India’s tyre industry is steadily coming of age. In a country whose new car market has witnessed phenomenal changes since the days when consumer choice was more or less restricted to what colour Hindustan Ambassador one would purchase, the tyres made and sold have also needed to change with the times, both in quantity and quality.
Figures released by India’s Automotive Tyre Manufacturers Association (ATMA) report steady growth in tyre production figures across all market segments, with an overall 12 per cent growth to January 2007, with approximately 61 million tyres produced during the preceding 12 months. During February 2007 alone 5.9 million tyres were produced, with 1.18 million of these for passenger cars. And although other segments showed even greater growth – tractor tyre sales in February were on average more than 25 per cent greater than a year earlier – the passenger car market seems to be where all the action is taking place.
With global carmakers moving into India (such as BMW, who recently opened a factory in Chennai), the demand for high quality state-of-the-art tyres is greater than ever. India is moving away from obsolete cross-ply technology and embracing the 21st century.

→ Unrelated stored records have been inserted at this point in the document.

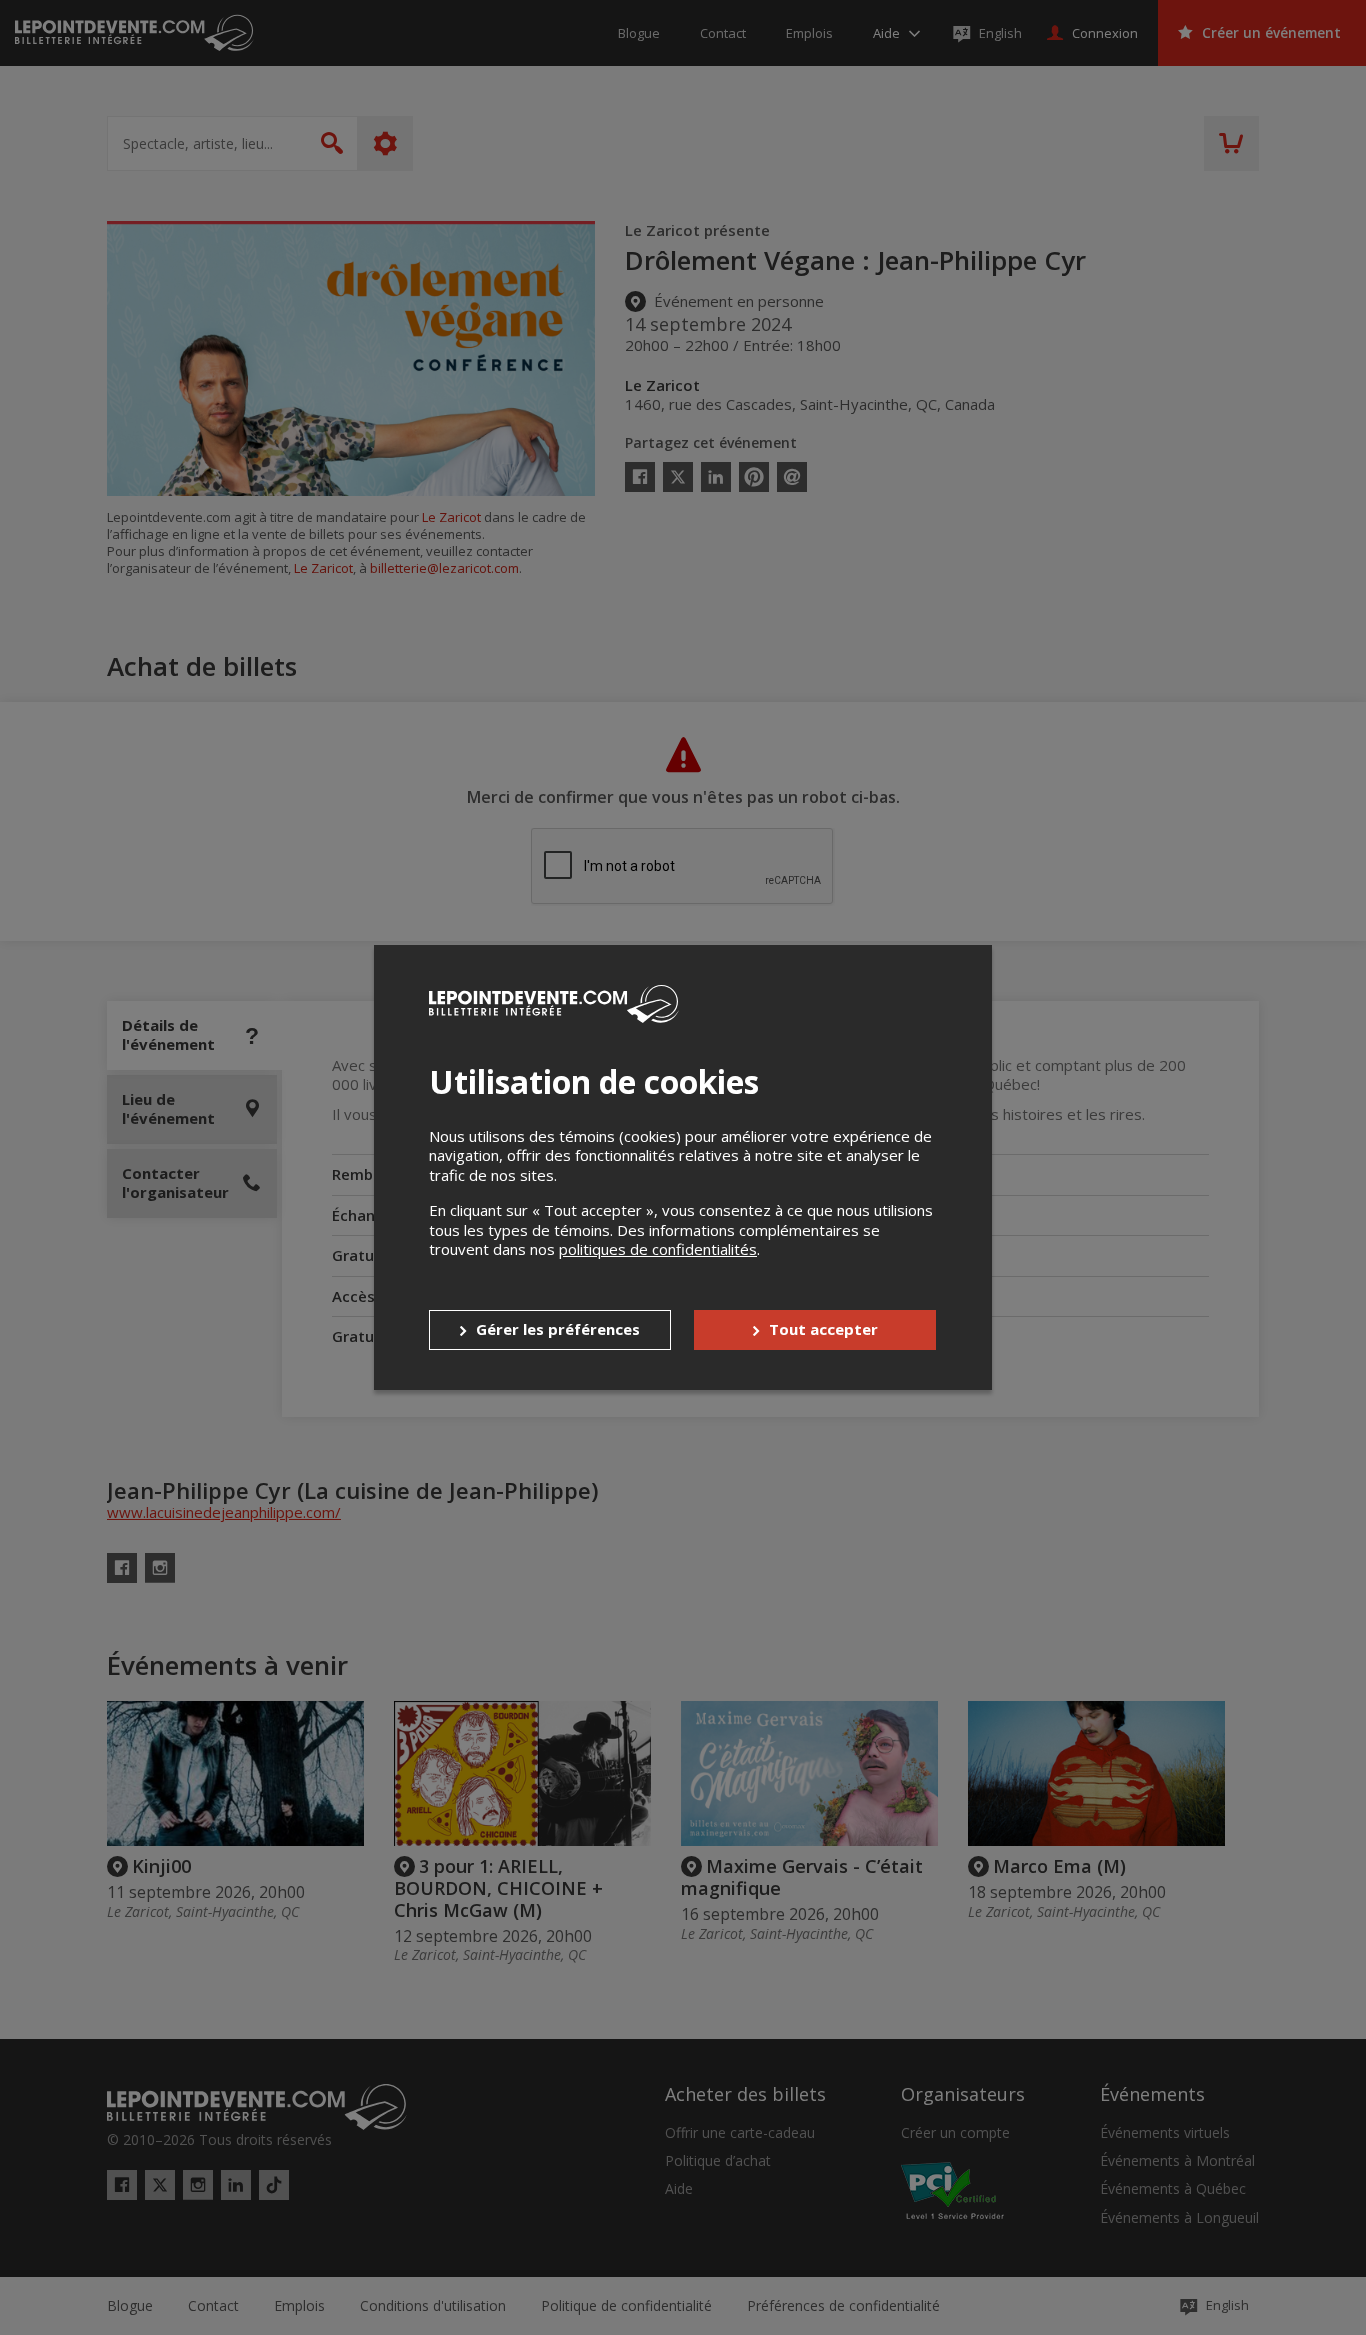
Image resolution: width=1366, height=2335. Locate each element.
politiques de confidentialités (658, 1249)
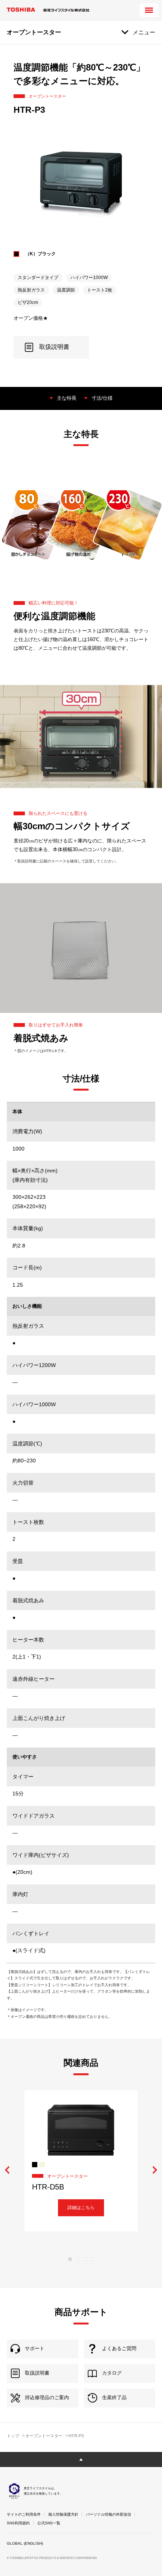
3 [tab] (85, 2259)
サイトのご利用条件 (24, 2514)
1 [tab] (70, 2259)
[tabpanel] (81, 2160)
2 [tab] (77, 2259)
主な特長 (66, 398)
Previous (7, 2170)
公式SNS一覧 (48, 2523)
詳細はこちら (81, 2207)
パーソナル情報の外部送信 (108, 2514)
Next (154, 2170)
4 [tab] (93, 2259)
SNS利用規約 (18, 2523)
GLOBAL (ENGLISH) (25, 2543)
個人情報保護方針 (63, 2514)
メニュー (144, 32)
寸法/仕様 (102, 398)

Continental, Kumho, Michelin and Pirelli are but four tyremakers vying to enter the Indian market, and long-established giant Goodyear has introduced a premium range of tyres intended for upmarket marques such as Audi, BMW and Mercedes. These new tyres, known as the ‘Excellence’ range, are available in 10 sizes between 15 and 17-inch and feature an asymmetrical tread, 3-zone design and silica compound. And as more Indians trade in their Ambassadors for world-class Indian produced vehicles, tyres such as the Excellence will become the norm.
And local tyremakers are determined not to be left out of the race. JK Industries, a strong supporter of Indian motorsport, has become the first Indian manufacturer to produce ‘formula tyres’ for the racing circuit. A research team at JK took a year to develop this new tyre, which the company is considering exporting to a number of Asian markets. Rival Apollo Tyres, having acquired the Dunlop South Africa facilities, is now planning to use its acquisition to produce premium quality tyres. Last November the company introduced their first W-rated tyre, the Aspire.
Also changing is official attitudes towards safety standards. While Indian tyremakers have in the past not been hindered by government regulations outlining acceptable levels of quality, the government is now taking measures to see the Bureau of Indian Standards’ ISI certification enforced. Should ISI become mandatory, and it most likely will, only tyremakers who have become ISI certified will be eligible to sell their products on the Indian market, a move that is seen as a burden for local vehicle manufacturers but a boon for India’s tyre manufacturers.